Michael Scott Scudder, president of consulting company Fit Focus, said both sides in a proxy battle often try to discredit one another in order to influence the opinion of the stockholders. He doesn't see the proxy fight going away anytime soon.
“Pearlman and his cohorts seem bound and determined to take this all the way to the shareholder meeting in late January,” he said. “Bally management will do everything it can to block any actions by Pearlman's group. The last thing you want with a troubled company that hasn't been able to earn money for years is a fiasco at the shareholder meeting, but it looks as though that's what's coming.”
Inside Pardus Capital's Battle for the Board
Pardus Capital Management, Bally's largest shareholder with 14.4 percent of the shares, also launched a proxy fight against Bally, this one to change the composition of Bally's nine-member board.
The Corporate Library, an independent research group based in Portland, ME, recently downgraded the effectiveness of Bally's Board of Directors from “B” to “D.” In several filings with the Securities and Exchange Commission, Pardus stated the “ongoing pursuit of…strategic transactions that are designed to entrench current management…are not in the best interests of the company's stockholders…”
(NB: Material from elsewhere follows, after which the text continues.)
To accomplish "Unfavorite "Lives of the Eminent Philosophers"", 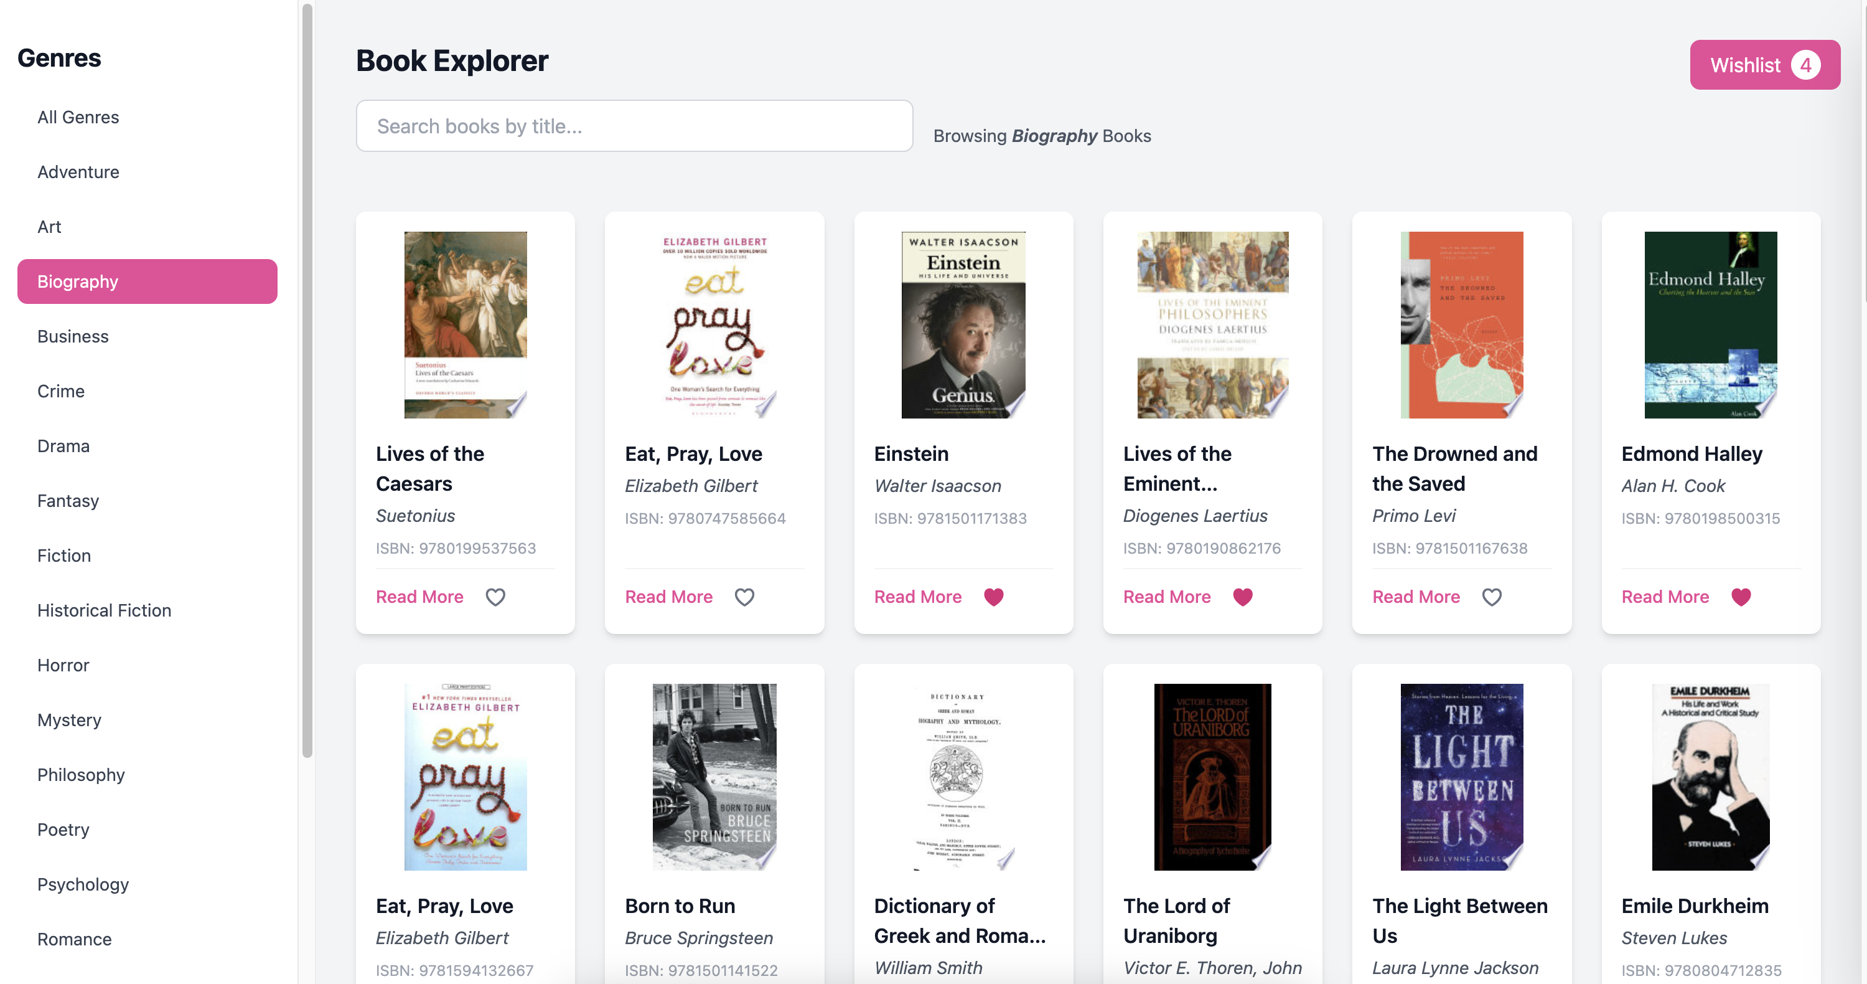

The Bally board includes several people from Bally CEO Paul Toback's past (view the flow chart, "The Bally Web," that appeared in the January 2006 issue). Barry Deutsch has known Toback since childhood; Eric Langshur runs a company whose board of advisors include Chicago Mayor Richard Daley's former chief of staff (Toback formerly worked for Daley); and John W. Rogers is a longtime Mayor Daley fundraiser. Bally's compensation committee includes the same three men, who voted to increase Toback's salary to its current level.
The New York Stock Exchange requires board members to be independent. Toback said the Bally board is made up of smart people with a broad range of expertise and advice. While he said he had known Deutsch for a long time, he said Deutsch was selected to the board because of his 20 years of experience as an investment banker.
Pardus nominated 54-year-old Charles Burdick, former CEO of London-based HIT Entertainment PLC; 64-year-old Barry Elson, acting CEO of Telewest Global Inc.; and 53-year-old Don Kornstein, founder and managing partner of Alpine Advisors LLC. Bally tried to avoid a proxy fight by nominating two out of the three — Burdick and Elson. Bally alleged that Kornstein was working with Manny Pearlman, managing director of Liberation Investments, and former Bally CEO Lee Hillman to take control of Bally and refused to nominate him. Pearlman denied working with Pardus.
“We're willing and responsive to our shareholders, but at the same time, we understand what the game is — they want selfish control of the company,” Toback said. “It's a game of trying to steal Bally for their own opportunistic reasons that don't include increasing shareholder value.”